TRU lawyer Scott Blackford said it was his view that senate is obligated to provide advice to the board when asked, but not providing the advice doesn’t prevent the board from making a final decision.

“I think to read that senate must advise before the board can decide is clearly contrary to the intention of the act,” Blackford said.

“What the consequences of non fulfilling that are, I’m not prepared to go there — that's for senate to decide — but it doesn't prevent the board from making a decision.”

Governor Jim Hamilton said he felt the “controversy” comes down to different interpretations of what constitutes the quality of the language, interpretation and delivery of policy and legislation.

Fairbairn said there is a “log jam” in senate that prevents it from performing its duties.

“None of that is the board's responsibility or even even the board's business,” Fairbairn said. “But certainly my role as chair of senate is to do what I can to help senate address that.”

McLean said senate will still have an opportunity to provide advice to the board if it wishes.

“We want to work co-operatively," she said. "We will make a decision by the end of January."

The proposed program eliminations include the bachelor of visual arts, the visual arts minor, diploma, and certificate.

Senate decided Monday evening to adjourn talks of the potential closures until it receives both a written notice of intent to proceed with the program closures and a written request for advice on each identified program from the university's board of governors.

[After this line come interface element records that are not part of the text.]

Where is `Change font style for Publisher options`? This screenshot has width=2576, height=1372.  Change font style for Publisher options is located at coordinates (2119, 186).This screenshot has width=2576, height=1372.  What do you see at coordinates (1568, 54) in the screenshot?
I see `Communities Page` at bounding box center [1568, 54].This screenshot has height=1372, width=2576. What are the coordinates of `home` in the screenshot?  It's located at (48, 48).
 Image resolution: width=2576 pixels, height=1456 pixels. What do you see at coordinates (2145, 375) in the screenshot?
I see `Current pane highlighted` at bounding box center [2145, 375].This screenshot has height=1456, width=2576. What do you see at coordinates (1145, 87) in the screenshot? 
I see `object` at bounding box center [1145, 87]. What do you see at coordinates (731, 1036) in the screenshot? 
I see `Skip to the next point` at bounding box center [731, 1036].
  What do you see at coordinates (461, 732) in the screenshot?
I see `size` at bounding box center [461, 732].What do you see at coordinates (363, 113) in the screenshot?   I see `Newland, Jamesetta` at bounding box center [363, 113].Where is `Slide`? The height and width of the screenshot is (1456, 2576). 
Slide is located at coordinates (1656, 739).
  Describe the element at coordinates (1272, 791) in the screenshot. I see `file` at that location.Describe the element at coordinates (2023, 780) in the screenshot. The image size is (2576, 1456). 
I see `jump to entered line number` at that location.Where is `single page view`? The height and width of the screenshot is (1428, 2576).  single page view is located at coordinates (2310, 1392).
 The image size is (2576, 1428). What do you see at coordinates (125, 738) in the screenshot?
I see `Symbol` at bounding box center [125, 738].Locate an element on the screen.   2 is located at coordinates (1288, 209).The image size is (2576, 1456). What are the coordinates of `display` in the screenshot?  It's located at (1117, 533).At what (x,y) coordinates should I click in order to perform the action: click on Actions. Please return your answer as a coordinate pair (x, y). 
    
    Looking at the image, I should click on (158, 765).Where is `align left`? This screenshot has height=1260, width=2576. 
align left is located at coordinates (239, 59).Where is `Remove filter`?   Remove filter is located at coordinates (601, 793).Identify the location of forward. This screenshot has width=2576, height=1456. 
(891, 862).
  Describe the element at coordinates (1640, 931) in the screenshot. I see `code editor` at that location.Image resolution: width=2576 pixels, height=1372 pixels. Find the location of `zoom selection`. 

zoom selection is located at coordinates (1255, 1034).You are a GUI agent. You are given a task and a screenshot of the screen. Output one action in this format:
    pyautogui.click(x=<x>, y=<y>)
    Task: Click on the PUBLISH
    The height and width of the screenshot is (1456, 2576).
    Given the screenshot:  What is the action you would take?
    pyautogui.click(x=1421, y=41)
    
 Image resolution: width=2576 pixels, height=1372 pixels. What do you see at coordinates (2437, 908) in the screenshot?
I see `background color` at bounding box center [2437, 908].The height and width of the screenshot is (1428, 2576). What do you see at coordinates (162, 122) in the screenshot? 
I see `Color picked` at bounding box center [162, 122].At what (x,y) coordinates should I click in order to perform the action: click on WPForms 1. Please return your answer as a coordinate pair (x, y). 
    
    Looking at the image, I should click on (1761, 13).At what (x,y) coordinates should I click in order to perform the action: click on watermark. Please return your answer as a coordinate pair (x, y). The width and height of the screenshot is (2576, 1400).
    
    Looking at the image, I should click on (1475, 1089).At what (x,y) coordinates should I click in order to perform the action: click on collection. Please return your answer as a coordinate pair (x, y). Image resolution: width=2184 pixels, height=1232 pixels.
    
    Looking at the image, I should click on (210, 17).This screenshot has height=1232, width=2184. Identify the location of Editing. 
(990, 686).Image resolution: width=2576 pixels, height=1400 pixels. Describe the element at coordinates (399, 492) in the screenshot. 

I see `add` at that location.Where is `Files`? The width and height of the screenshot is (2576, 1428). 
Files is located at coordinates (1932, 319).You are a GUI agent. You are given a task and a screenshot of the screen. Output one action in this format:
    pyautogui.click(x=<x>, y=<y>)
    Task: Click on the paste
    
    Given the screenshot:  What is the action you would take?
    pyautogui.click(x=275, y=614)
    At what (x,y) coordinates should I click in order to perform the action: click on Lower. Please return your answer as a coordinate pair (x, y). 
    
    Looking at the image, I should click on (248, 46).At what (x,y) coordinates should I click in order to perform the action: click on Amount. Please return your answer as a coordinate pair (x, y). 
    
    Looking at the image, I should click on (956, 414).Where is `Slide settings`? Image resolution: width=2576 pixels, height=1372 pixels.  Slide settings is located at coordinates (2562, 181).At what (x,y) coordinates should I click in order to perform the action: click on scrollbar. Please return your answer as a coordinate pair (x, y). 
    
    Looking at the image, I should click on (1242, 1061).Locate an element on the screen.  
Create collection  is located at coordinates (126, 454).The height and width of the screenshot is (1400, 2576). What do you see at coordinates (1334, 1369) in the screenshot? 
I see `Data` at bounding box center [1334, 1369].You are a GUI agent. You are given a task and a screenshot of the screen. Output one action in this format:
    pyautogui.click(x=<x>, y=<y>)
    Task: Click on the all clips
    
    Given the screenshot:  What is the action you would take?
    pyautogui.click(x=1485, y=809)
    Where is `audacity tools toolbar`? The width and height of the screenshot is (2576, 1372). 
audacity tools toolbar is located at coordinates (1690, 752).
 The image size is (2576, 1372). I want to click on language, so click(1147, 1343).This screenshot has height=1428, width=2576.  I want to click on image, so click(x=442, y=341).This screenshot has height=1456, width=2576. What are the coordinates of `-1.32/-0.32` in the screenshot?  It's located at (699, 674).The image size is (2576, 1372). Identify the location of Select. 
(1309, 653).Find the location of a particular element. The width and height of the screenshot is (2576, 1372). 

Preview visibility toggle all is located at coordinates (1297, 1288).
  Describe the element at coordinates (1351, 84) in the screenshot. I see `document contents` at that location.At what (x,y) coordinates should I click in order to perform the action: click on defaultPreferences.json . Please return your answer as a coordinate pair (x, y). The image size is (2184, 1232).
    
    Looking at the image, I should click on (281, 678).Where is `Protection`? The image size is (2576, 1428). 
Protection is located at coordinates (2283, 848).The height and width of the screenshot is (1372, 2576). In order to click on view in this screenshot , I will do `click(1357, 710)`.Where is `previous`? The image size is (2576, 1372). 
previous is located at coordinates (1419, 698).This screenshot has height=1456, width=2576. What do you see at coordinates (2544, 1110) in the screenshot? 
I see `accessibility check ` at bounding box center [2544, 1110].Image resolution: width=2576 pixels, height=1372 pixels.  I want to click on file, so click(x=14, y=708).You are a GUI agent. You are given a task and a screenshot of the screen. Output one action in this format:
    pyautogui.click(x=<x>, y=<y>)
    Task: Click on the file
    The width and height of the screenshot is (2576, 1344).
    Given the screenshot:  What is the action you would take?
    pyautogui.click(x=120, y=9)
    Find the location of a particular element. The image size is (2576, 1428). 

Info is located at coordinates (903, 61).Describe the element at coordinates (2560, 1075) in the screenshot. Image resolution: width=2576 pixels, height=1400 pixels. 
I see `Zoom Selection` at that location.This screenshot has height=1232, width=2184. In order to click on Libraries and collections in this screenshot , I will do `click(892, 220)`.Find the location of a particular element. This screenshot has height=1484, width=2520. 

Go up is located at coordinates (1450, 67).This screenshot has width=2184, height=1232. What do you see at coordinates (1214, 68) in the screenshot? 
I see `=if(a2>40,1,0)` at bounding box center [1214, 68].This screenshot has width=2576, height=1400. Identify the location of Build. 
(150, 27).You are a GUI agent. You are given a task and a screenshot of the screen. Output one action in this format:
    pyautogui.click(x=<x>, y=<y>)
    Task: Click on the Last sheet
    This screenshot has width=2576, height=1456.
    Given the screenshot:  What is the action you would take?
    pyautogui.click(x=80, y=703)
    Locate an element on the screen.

A resolution passed Monday states senate will continue its consideration once the Academic Planning and Priorities Committee provides information to senate on educational losses, expected financial and other resource savings and alternative actions or cost reduction as a result of the proposed closures — a report that was planned to occur during the same meeting.

Senator Craig Jones, a professor in TRU's law school and a highly regarded lawyer, has previously raised concerns that the university may not be following policy in the proposed program eliminations.